BEGIN

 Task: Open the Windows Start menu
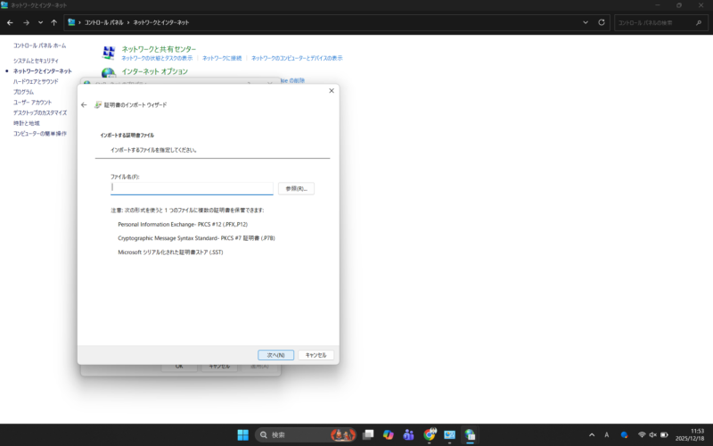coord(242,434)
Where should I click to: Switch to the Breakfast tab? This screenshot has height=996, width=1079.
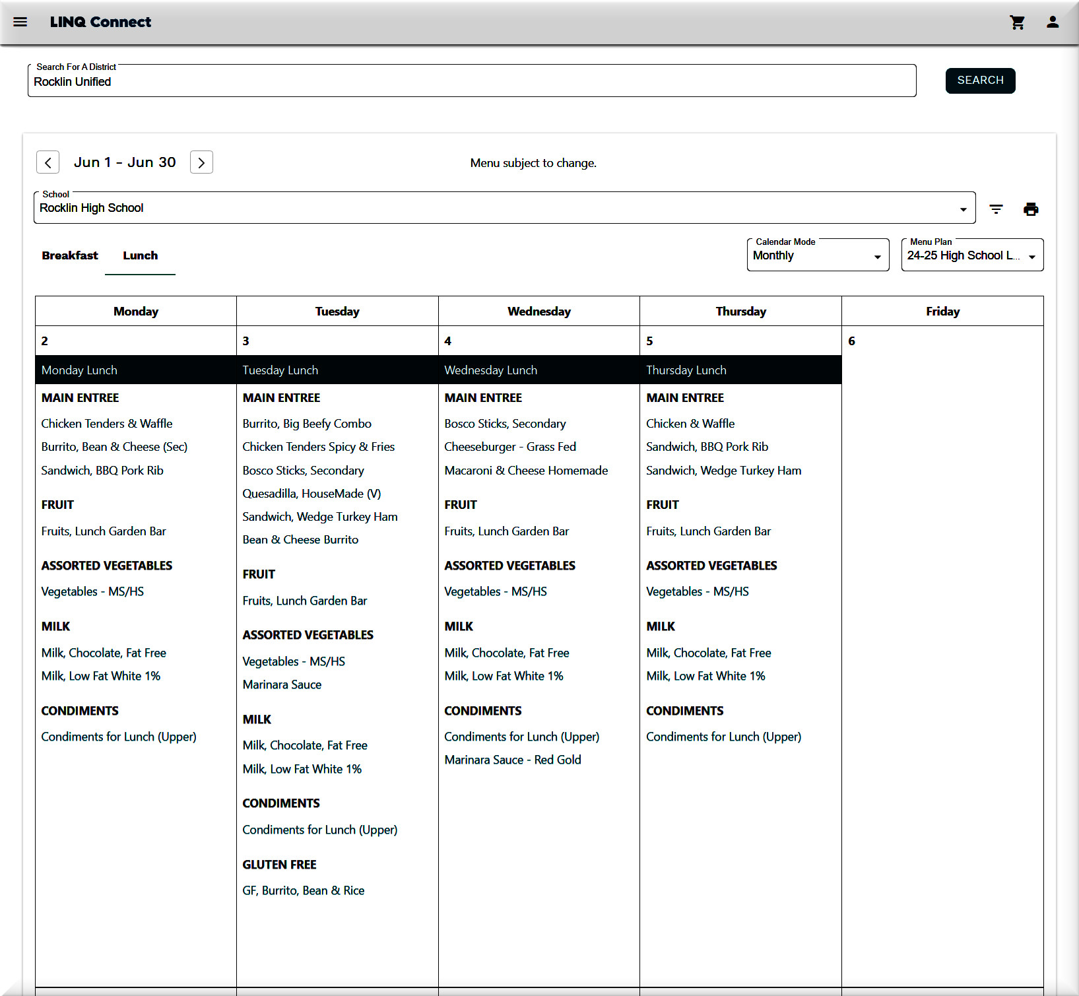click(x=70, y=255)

END
BEGIN

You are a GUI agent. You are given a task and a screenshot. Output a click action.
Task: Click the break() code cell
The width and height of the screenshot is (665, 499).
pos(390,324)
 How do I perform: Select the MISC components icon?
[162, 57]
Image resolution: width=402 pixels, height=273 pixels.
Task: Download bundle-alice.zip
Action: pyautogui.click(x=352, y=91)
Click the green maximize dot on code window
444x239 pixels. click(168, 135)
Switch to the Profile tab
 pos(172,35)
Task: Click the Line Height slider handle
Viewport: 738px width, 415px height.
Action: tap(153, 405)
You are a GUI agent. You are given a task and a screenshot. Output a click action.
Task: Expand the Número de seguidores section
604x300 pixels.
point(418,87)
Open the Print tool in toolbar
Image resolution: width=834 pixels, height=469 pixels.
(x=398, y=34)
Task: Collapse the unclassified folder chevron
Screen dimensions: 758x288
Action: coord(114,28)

END

Exercise details:
Retype, exactly and in full, the lines above from the one containing "Switch to the Profile tab" through the one containing "Task: Expand the Número de seguidores section".

Response:
Switch to the Profile tab
 pos(172,35)
Task: Click the Line Height slider handle
Viewport: 738px width, 415px height.
Action: tap(153, 405)
You are a GUI agent. You are given a task and a screenshot. Output a click action.
Task: Expand the Número de seguidores section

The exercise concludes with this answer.